Installing GBRS

Last updated on 2024-09-06 | Edit this page

Overview

Questions

What supporting software is needed to install GBRS?
How do I configure my installation for my computing cluster?
Where do I obtain the GBRS reference files?

Objectives

Understand which supporting software is required by GBRS.
Install supporting software and GBRS.
Download the required reference files for Diversity Outbred mice.

Introduction

Genotyping by RNA Sequencing (GBRS) uses several pieces of supporting software to run. We use the Nextflow workflow software and Singularity containers. Your computing cluster will also have a job submission system. Examples of this are slurm or PBS.

Install Nextflow

Many computing clusters will have nextflow installed. However, if it is not installed on your cluster, nextflow provides
detailed installation instructions. The installation requires a version of Java as well.

You should contact your computing cluster administrator and ask them if nextflow is already installed and, if so, how to access it. Sometimes you need to add software with an explicit command like:

module load nextflow

Install Singularity

There are several software container systems that are in popular use, including Docker and singularity. Many computing clusters use Singularity because it does not allow root access from within containers.

Again, you should contact your computing cluster administrator and ask whether Singularity is installed and, if so, how to access it.

Install Nextflow

Nextflow is a scripting language which runs computational pipelines. It handles running jobs and tracking progress. Most computing clusters should have this installed. If not, you will need to install it and make sure that it is in the PATH variable in your environment.

Nextflow Pipeline Repository

The Computational Sciences group at The Jackson Laboratory has created a suite of next-generation sequencing tools using nextflow. These are stored in a publicly available Github repository.

Navigate to https://github.com/TheJacksonLaboratory/cs-nf-pipelines and click on the green “Code” button.

Picture of Github Repository with Code button clicked

This will show a pop-over window with a code which you can copy to your clipboard. Change into a directory where you wish download the repository. Depending on how you clone Github repositories (https or ssh), your command may look something like this:

git clone https://github.com/TheJacksonLaboratory/cs-nf-pipelines.git

or this:

git clone git@github.com:TheJacksonLaboratory/cs-nf-pipelines.git

Cluster Profile Configuration File

There are sample profile configuration files on Github. These files are for the clusters at The Jackson Laboratory. You will need to modify the values in this file to configure the settings for your cluster.

We provide some examples of blocks which you may need to edit.

singularity {
   enabled = true
   autoMounts = true
   cacheDir = '/projects/omics_share/meta/containers'
 }

You should set the value of cacheDir to a directory in which you would like the pipeline to store software containers.

process {
    executor = 'slurm'
    queue = 'compute'
    clusterOptions = {task.time < 72.h ? '-q batch' : '-q long'}
    module = 'slurm'
}

If your cluster does not use slurm, then you should edit the ‘executor’ variable to be the one which you use.
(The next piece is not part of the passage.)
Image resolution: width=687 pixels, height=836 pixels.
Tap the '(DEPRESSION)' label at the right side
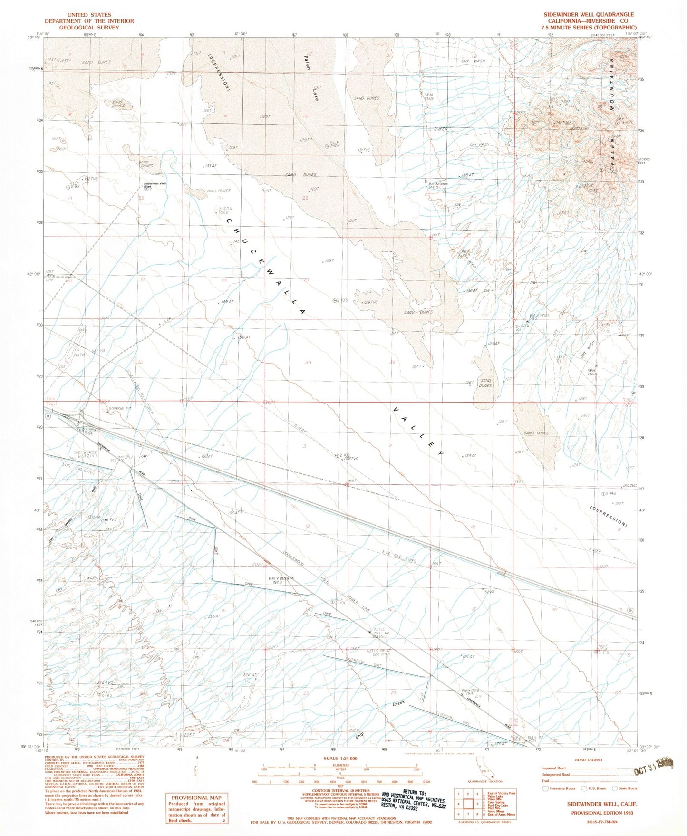click(x=608, y=516)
See the nextflow executor documentation for more information.

executor {
    name = 'slurm'
    // The number of tasks the executor will handle in a parallel manner
    queueSize = 150
    submitRateLimit = '1 / 2 s'
    // Determines the max rate of job submission per time unit, for example '10sec' eg. max 10 jobs per second or '1/2 s' i.e. 1 job submissions every 2 seconds.
}

If your cluster does not use slurm, then you will need to modify the block above.

Reference Data Files

The reference files for Diversity Outbred mice are stored on Zenodo. Create a directory in which you will store the reference files and change into it.

Callout

These reference files are on mouse genome build GRCm39 and use Ensembl 105 gene annotation.

You do not need all of the files. You will need the following files:

Bowtie transcript indices:

Reference genome FASTA file index:

Mus_musculus.GRCm39.dna.primary_assembly.fa.fai

GBRS needs the reference file index for internal bookkeeping. The reference genome is contained in the Bowtie indices above.

Gene and Transcript information:

Marker grid on GRCm39:

ref.genome_grid.GRCm39.tsv

GBRS uses a 74,165 pseudomarker grid with markers evenly distributed across the genome. This is the grid on which the results are reported. The motivation is that each tissue will express a different set of genes with different genomic positions and this grid allows for consistent reporting of results.

Emission probabilities:

gbrs_emissions_svenson_liver.avecs.npz

Transition probabilities:

transition_probabilities.tar.gz

Colors to use when drawing founder haplotypes:

founder.hexcolor.info

Once you have these file in place, navigate to the “Running GBRS” lesson.

Key Points

GBRS requires support software and Diversity Outbred reference files to run.
GBRS uses nextflow to run the GBRS pipeline.
GBRS uses a container system, either docker or Singularity, to modularize required software versions.
Diversity Outbred (DO) reference files are needed to run GBRS on DO mice.